▶ **Work instruction**: From the data below, copy exactly the lines that lie between the one holding "Viewport: 1379px width, 868px height." and the one holding "Task: Click the 購入単価 price value", including both, and nothing more.

▶ **Data shown**:
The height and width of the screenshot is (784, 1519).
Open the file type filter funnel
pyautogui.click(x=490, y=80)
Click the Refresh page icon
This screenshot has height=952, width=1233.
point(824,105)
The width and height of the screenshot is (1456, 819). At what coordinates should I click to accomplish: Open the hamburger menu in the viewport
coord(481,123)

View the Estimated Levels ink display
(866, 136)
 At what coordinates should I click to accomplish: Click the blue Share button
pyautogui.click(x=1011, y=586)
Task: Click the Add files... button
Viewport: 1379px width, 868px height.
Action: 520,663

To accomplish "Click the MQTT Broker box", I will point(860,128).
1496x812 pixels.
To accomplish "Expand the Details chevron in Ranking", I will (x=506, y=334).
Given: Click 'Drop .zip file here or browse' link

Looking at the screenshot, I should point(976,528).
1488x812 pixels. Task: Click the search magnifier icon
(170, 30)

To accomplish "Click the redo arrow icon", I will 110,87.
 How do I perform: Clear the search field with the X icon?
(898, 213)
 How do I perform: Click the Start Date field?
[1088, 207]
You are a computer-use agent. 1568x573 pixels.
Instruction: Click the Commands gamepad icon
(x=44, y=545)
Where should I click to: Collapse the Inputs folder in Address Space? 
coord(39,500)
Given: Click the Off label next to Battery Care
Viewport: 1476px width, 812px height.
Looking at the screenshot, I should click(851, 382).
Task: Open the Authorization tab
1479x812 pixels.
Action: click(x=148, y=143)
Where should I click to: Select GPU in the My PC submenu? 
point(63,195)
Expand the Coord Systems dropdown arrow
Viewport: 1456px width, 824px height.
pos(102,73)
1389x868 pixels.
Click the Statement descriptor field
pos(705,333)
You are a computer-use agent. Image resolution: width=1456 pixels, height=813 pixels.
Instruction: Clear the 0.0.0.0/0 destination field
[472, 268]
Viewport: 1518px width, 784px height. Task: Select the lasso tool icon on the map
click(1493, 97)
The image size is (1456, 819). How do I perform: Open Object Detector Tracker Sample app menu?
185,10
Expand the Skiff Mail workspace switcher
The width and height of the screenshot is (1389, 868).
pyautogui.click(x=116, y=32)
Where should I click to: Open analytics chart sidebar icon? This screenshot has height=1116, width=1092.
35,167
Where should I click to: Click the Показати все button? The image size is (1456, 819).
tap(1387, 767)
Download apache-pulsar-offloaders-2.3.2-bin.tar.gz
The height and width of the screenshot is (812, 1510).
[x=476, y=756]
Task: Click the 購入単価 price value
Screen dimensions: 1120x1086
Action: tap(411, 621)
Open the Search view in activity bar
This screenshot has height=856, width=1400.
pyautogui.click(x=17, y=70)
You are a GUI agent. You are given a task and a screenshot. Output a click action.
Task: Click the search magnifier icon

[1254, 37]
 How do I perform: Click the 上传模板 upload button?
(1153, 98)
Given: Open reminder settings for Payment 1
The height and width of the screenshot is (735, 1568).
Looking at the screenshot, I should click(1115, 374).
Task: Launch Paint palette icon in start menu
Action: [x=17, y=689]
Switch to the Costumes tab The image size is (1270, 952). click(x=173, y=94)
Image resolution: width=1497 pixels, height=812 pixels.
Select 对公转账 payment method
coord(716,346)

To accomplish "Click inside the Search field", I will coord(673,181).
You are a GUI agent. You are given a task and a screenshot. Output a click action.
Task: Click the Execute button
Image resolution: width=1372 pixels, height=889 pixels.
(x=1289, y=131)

▶ **Response to the exercise**:
Viewport: 1379px width, 868px height.
Action: 520,663

To accomplish "Click the MQTT Broker box", I will point(860,128).
1496x812 pixels.
To accomplish "Expand the Details chevron in Ranking", I will (x=506, y=334).
Given: Click 'Drop .zip file here or browse' link

Looking at the screenshot, I should point(976,528).
1488x812 pixels. Task: Click the search magnifier icon
(170, 30)

To accomplish "Click the redo arrow icon", I will 110,87.
 How do I perform: Clear the search field with the X icon?
(898, 213)
 How do I perform: Click the Start Date field?
[1088, 207]
You are a computer-use agent. 1568x573 pixels.
Instruction: Click the Commands gamepad icon
(x=44, y=545)
Where should I click to: Collapse the Inputs folder in Address Space? 
coord(39,500)
Given: Click the Off label next to Battery Care
Viewport: 1476px width, 812px height.
Looking at the screenshot, I should click(851, 382).
Task: Open the Authorization tab
1479x812 pixels.
Action: click(x=148, y=143)
Where should I click to: Select GPU in the My PC submenu? 
point(63,195)
Expand the Coord Systems dropdown arrow
Viewport: 1456px width, 824px height.
pos(102,73)
1389x868 pixels.
Click the Statement descriptor field
pos(705,333)
You are a computer-use agent. Image resolution: width=1456 pixels, height=813 pixels.
Instruction: Clear the 0.0.0.0/0 destination field
[472, 268]
Viewport: 1518px width, 784px height. Task: Select the lasso tool icon on the map
click(1493, 97)
The image size is (1456, 819). How do I perform: Open Object Detector Tracker Sample app menu?
185,10
Expand the Skiff Mail workspace switcher
The width and height of the screenshot is (1389, 868).
pyautogui.click(x=116, y=32)
Where should I click to: Open analytics chart sidebar icon? This screenshot has height=1116, width=1092.
35,167
Where should I click to: Click the Показати все button? The image size is (1456, 819).
tap(1387, 767)
Download apache-pulsar-offloaders-2.3.2-bin.tar.gz
The height and width of the screenshot is (812, 1510).
[x=476, y=756]
Task: Click the 購入単価 price value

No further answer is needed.